Re: BUG #17255: Server crashes in index_delete_sort_cmp() due to race condition with vacuum

From: Peter Geoghegan <pg(at)bowt(dot)ie>
To: Andres Freund <andres(at)anarazel(dot)de>
Cc: Dmitry Dolgov <9erthalion6(at)gmail(dot)com>, Alexander Lakhin <exclusion(at)gmail(dot)com>, Matthias van de Meent <boekewurm+postgres(at)gmail(dot)com>, PostgreSQL mailing lists <pgsql-bugs(at)lists(dot)postgresql(dot)org>
Subject: Re: BUG #17255: Server crashes in index_delete_sort_cmp() due to race condition with vacuum
Date: 2021-11-12 23:47:45
Message-ID: CAH2-WzkDaMqv=Bw5fzdb750zBkuh=xeUJEy6L=ZWVuLRt4F7bw@mail.gmail.com
Views: Raw Message | Whole Thread | Download mbox | Resend email
Thread:
Lists: pgsql-bugs

On Fri, Nov 12, 2021 at 3:31 PM Andres Freund <andres(at)anarazel(dot)de> wrote:
> I wonder if we should try to go for something considerably simpler for 14. How
> about having a new array that just stores the HTSV state for every
> ItemIdIsNormal(). For simplicity, we could populate that array eagerly in a
> separate loop.

Why is that simpler than a boolean array, which represents whether or
not the item has had its heap_prune_record_unused() call yet (if it's
a tuple with storage)?

> That'd fix the known bugs, and yield better efficiency (because we'd not
> re-compute HTSV all the time).

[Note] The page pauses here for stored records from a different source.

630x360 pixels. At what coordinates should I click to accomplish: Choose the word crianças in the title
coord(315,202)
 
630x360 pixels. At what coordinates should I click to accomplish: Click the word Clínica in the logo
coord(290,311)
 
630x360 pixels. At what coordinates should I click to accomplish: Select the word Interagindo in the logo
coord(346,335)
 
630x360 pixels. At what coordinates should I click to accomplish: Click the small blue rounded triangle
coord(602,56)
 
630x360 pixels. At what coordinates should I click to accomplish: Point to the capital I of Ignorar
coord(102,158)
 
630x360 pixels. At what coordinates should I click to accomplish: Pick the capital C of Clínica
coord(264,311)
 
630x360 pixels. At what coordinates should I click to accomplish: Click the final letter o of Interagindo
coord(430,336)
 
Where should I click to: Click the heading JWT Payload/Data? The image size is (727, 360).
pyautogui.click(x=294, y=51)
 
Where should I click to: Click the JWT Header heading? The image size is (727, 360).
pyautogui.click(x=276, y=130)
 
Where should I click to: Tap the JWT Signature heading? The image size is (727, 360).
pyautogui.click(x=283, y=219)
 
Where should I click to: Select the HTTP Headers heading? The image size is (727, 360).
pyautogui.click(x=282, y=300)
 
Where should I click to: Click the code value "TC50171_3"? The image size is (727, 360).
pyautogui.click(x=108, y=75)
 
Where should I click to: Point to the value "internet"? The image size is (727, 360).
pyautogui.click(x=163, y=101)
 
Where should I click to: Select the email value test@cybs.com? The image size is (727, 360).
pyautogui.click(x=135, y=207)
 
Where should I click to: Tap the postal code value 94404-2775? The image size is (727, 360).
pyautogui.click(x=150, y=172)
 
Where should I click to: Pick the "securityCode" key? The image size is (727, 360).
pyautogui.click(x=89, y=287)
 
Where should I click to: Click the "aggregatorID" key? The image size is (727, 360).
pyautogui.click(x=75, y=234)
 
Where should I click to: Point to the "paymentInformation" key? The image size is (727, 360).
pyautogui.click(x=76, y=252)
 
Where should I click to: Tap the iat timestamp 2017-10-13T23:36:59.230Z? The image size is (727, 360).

Then for HEAD go for something that fixes
> pruning more fundamentally.

I don't know what you mean about the patch recomputing HTSV all the
time. The patch doesn't do that.

It's true that we'll call HTSV (heap_prune_record_unused(), actually)
more often when following HOT chains, because now we follow them until
the end. However, the heap_prune_record_unused() calls only happen
after we've already validated that we found a heap-only tuple that's
part of the same HOT chain. That just leaves disconnected tuples. We
do call heap_prune_record_unused() there too (which is theoretically
unnecessary), but only once.

Overall, we are *guaranteed* to only call heap_prune_record_unused()
at most once per tuple with storage. I believe that this is a small
reduction, since HEAD will do the maybe-aborted precheck call to
heap_prune_record_unused() before anything else.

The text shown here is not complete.